The Classification of soil is very important in engineering design. The classifications are done with engineering basics. Therefore, those can be used to identify the behavior of the soil.

Characteristics of the soil are very important to determine the settlement criteria of a foundation. Doing design without technical backing would end up with an excessive settlement of the foundations.

There are three main areas that we consider classifying the soil.

Grain size distribution

Liquid Limit

Plastic Limit

In this classification, Atterberg limits play greater role.

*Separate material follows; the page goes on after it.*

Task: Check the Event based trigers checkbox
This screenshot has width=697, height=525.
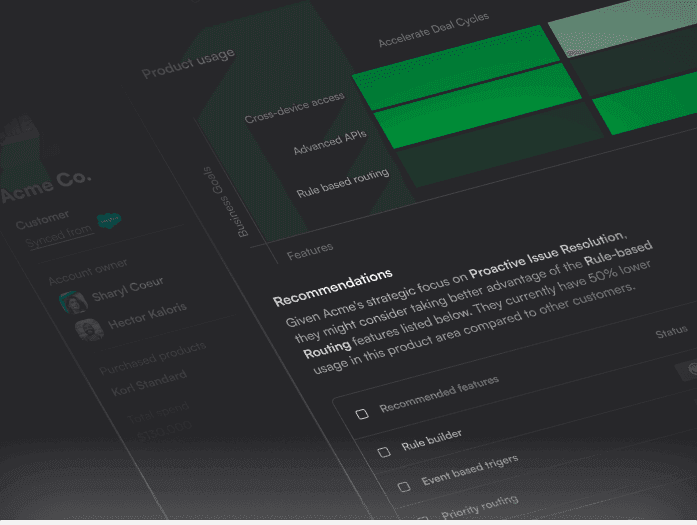Action: click(404, 487)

The classification of soil is done mainly on the two types of classifying systems

  1. American Association of State Highway and Transportation Officials (AASHTO)
  2. Unified Soil Classification System – ASTM

American Association of State Highway and Transportation Officials (AASHTO)

According to this classification, soils are classified under eight main categories. They are called as A1, A2, A3, A4, A5, A6, A7 and A8.

Out of those types

A1-A3 – Coarse grained materials

A4-A7 – Fine grained materials

A8       – Peat, Muck and other highly organic soils

Group index (GI) is used to specify soil types. It is calculated based on the F200; percentage passing no. 200 sieve, liquid limit and plastic index.

Unified System

This classification system is widely used today in geotechnical works.

The method initially proposed was revised by United States Bureau of Reclamation and the US Army Corps of Engineer.

In this classification soil types such as gravel, sand, silt, clay, organic silts and clay, peat and highly organic soils, etc. are used.

This classification covers wide spread of the soils and there are many types of soils based on their Propeties. The same soil type is further sub divided into the different categories. For example, gravel can be categorized as well graded gravels, well graded gravel with sand, poorly graded gravel, poorly graded gravel with sand, and many more types.

You may work out soil type based on the soil properties such as Cu, Cc, percentage of fines, etc. Then this will be clear.